1. Security Posture
Go Live Command uses a defense-in-depth model adapted from the ConsultantVoice security platform patterns: secure session handling, CSRF protection, restricted security headers, role-based access control, audit logging, encrypted credentials, readiness gates, provider health checks, and incident response runbooks.
The app is built as a real-time implementation command platform. It separates staff intake, command center work, project management, field support, analytics, owner administration, and platform security permissions.
2. Healthcare Boundary
Go Live Command can support hospital go-live operations, ATE support, access/security routing, IT/device dispatch, EVS/EBS facilities support, analyst escalation, training workflows, and executive reporting.
Go Live Command does not provide clinical decision support and must not store PHI. Operational request fields are designed for role, unit, category, symptom, urgency, location or callback point, device/workstation identifier, and non-PHI notes.
3. Identity and Access
Customer deployments should use SSO/OIDC, MFA or passkeys where available, least-privilege roles, per-project activation, offboarding, session revocation, and custom permissions for consulting firm, hospital admin, command center, trainer, analyst, IT, access/security, EVS/EBS, ATE, and partner roles.
Staff entry can remain lightweight through QR, intranet links, kiosk/WOW launchers, hotline capture, ATE-assisted entry, or approved secure chat connectors.
4. Data Protection
Secrets and provider credentials are encrypted before storage.
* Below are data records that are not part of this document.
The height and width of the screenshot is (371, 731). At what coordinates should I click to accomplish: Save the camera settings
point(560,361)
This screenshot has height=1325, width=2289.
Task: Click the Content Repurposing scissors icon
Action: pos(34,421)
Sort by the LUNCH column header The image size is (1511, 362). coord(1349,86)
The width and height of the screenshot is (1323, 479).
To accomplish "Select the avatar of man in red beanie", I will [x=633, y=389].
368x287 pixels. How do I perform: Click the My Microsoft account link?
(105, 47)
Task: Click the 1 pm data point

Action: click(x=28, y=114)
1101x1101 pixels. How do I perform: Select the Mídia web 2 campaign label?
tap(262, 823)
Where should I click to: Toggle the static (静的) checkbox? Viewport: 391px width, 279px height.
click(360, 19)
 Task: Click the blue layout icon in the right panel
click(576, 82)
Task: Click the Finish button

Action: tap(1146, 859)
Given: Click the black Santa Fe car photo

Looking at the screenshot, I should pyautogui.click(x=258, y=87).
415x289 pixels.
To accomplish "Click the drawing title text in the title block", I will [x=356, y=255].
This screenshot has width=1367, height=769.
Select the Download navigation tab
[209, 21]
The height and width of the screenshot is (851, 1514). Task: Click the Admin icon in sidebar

Audit metadata is scrubbed before persistence or monitoring. Production environments require strong session and encryption keys, database TLS, provider credentials, and configured production base URLs.
Location intelligence is derived from approved project context, QR links, assignment, check-in, device/workstation mapping, network zone, MDM/NAC signal, or native presence. Raw tracking history is not required for the core workflow.
5. Notifications and Integrations
Provider-ready integrations include push, SMS, email, Microsoft Teams, GroupMe-style rooms, Microsoft Forms, Microsoft Excel exports, workflow automation, ticketing, SSO, workforce systems, object storage, and SIEM forwarding.
All provider sends should go through audited outbox and delivery-attempt records with retry, acknowledgement, timeout, and reroute behavior configured by customer policy.
6. Reports and Audit
Client report packs are operational-only: 2 PM update, end-of-shift report, interactions, resolved tickets, SLA, top issues, open risks, staffing productivity, issue themes, training gaps, and daily exports.
Every important action should create an audit event. Audit archive can be configured with write-once object storage and SIEM forwarding for offsite retention.
7. Production Readiness
Before client launch, admins should verify production database migrations, email gateway, SSO/OIDC, rate limiting, object storage, observability, signed staff intake links, provider credentials, role permissions, QR packets, routing queues, training, and report schedules.
The public health endpoint exposes database and production security configuration status without exposing secrets.
8. Incident Response
The compliance working set includes severity classification, containment, evidence preservation, credential rotation, subprocessor notification, customer notification, and breach-analysis procedures.
Regulated customers should keep signed BAAs, vendor security reviews, incident contacts, monitoring thresholds, and data-processing terms current before production rollout.